In the interim, however, I cannot overemphasize our unequivocal commitment to the CSU policy of increasing diversity through equal opportunity. Our community is enriched by the diversity of our faculty, students and staff, and the University will continue to ensure equal opportunity in employment, student admissions, financial aid practices, and educational assistance programs for students from economically and disadvantaged backgrounds.
EF INTERNATIONAL LANGUAGE SCHOOL
Many faculty and staff have asked about the proposed lease of campus space to a private, for-profit corporation, EF International Language School, which offers language programs for international students. I would like to clarify that the University is pursuing this initiative as a source of revenue to reduce the long-standing Housing deficit created by the over-supply of apartment space and declining enrollments in recent years.
Under the leadership of Vice President Kopita and Housing Director Roger Frichette, we have made significant progress in reducing the housing deficit from more than $5,000,000 per year to less than $2,000,000, but the goal must be to reduce the deficit to zero, without having to use state general funds which would reduce funding for other University programs. Unfortunately, given the very best student occupancy scenario (which we are on our way to achieving this year), and rental fees from faculty/staff and family housing, faculty/staff offices, KCSN, Public Safety, and the Center on Disabilities, additional revenue generating programs are still required if we are to achieve that goal.
Some perceive that EF programs will be competitive with our own Continuing Education ESL programs and result in reduced revenue from our programs. I do not believe that is the case. Our review of the proposed contract reveals that the target markets recruited by EF West Coast programs are in Europe, while most of the students enrolled in the Cal State Northridge ESL program are from Asia. Students attending the EF program will enroll in a nine month course of language study, whereas our own ESL students are offered a series of six week sessions. Given these differences and a willing spirit, it is reasonable to expect that the two programs might complement each other and perhaps result in additional enrollments at CSUN for that very large audience of international students who may wish to study in this country.
This initiative is supported by the Chancellor's Office which has the ultimate authority for approving proposed contracts for the Dormitory Revenue Fund. We will provide additional information as the contract negotiations proceed.
COMMUNICATIONS AND COMMUNITY
In many of my conversations with faculty and staff over the past few months, I have been repeatedly reminded of the importance of communication on the campus. While we have made tremendous progress in our publications and printed materials during the past year and a half, many of us miss the spirit of collaboration and community which immediately followed the earthquake.

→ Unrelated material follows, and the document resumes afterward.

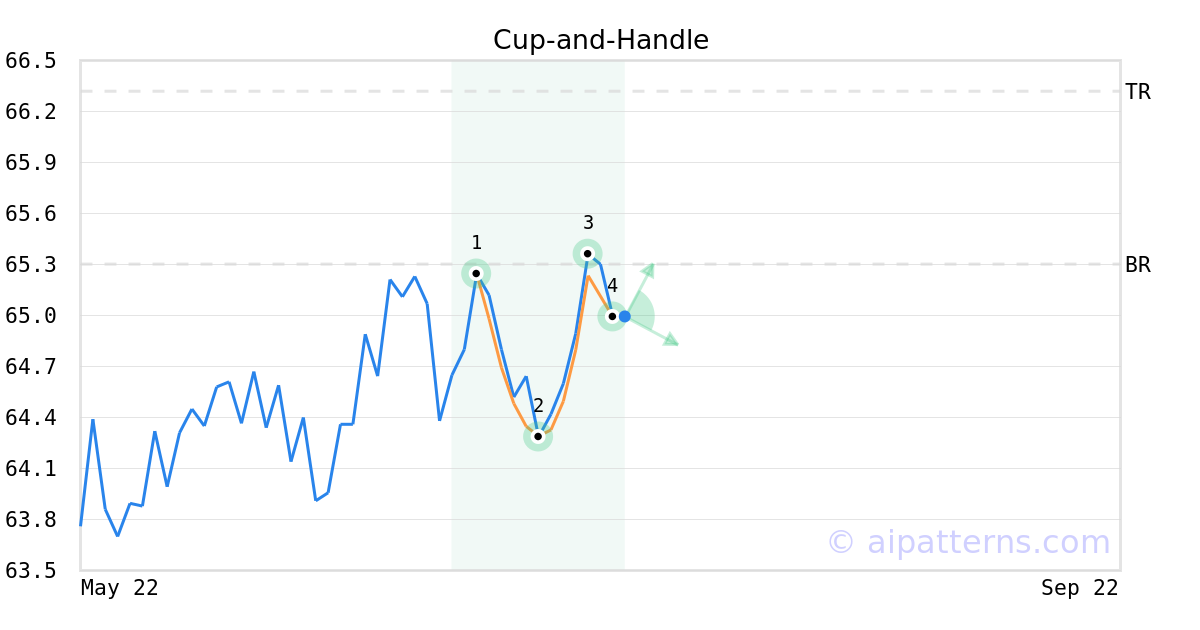
Task: Open the aipatterns.com watermark link
Action: [968, 542]
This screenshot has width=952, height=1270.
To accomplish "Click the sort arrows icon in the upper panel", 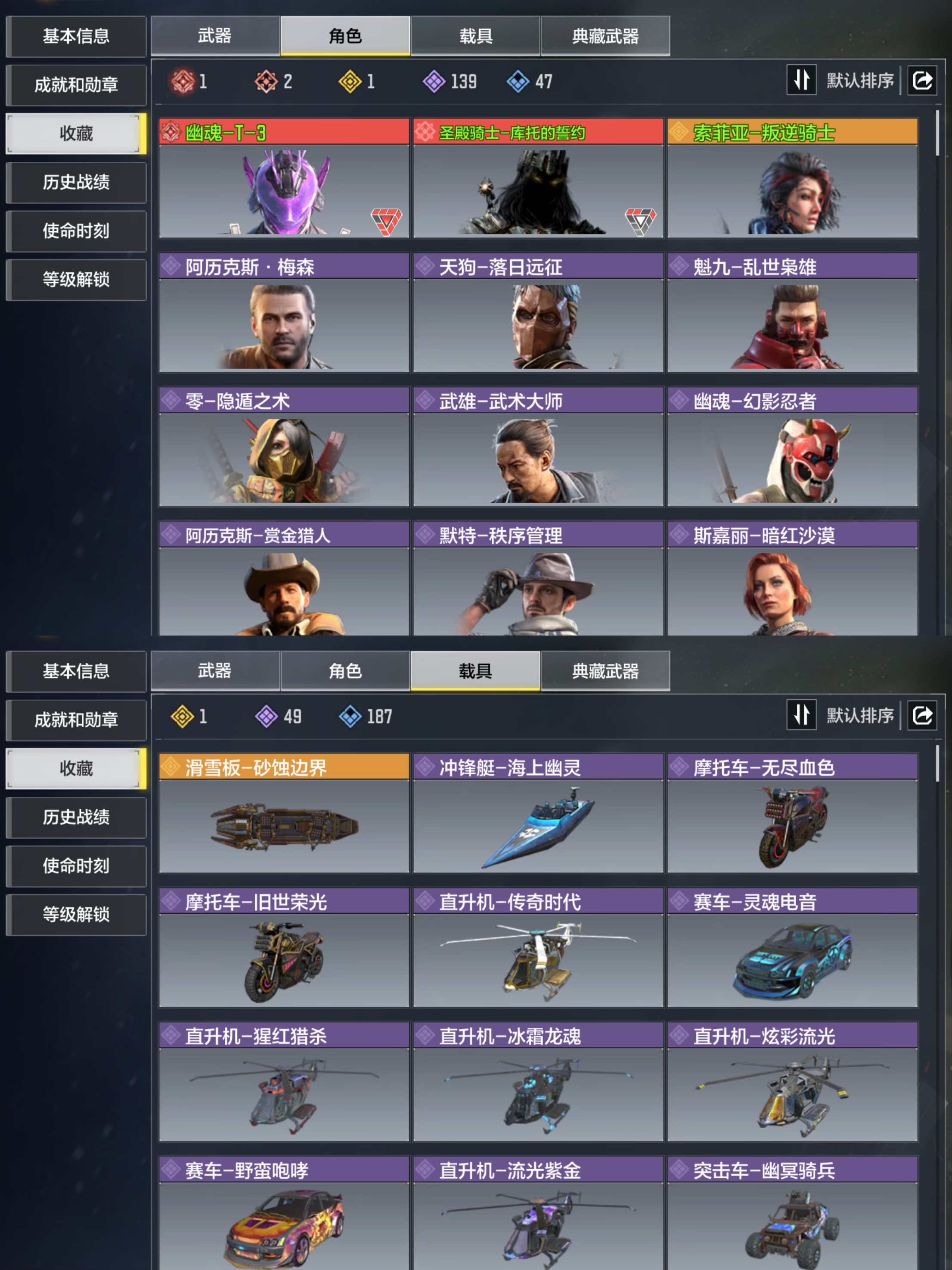I will click(801, 80).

As a way of promoting better communication, I hope to attend as many campus events as possible this fall and I encourage you to do the same. I will continue to use From the President's Desk as a means of communicating about significant university issues, but I don't expect them to be as long as this one.
I will also continue to schedule campus forums each semester so that everyone has the opportunity to share his or her views and concerns with me directly. The fall 1995 community forum will be held on November 1, 1995; details will be provided later. I encourage your suggestions for other ways we might come together as a university community and wish you all a productive and rewarding school year.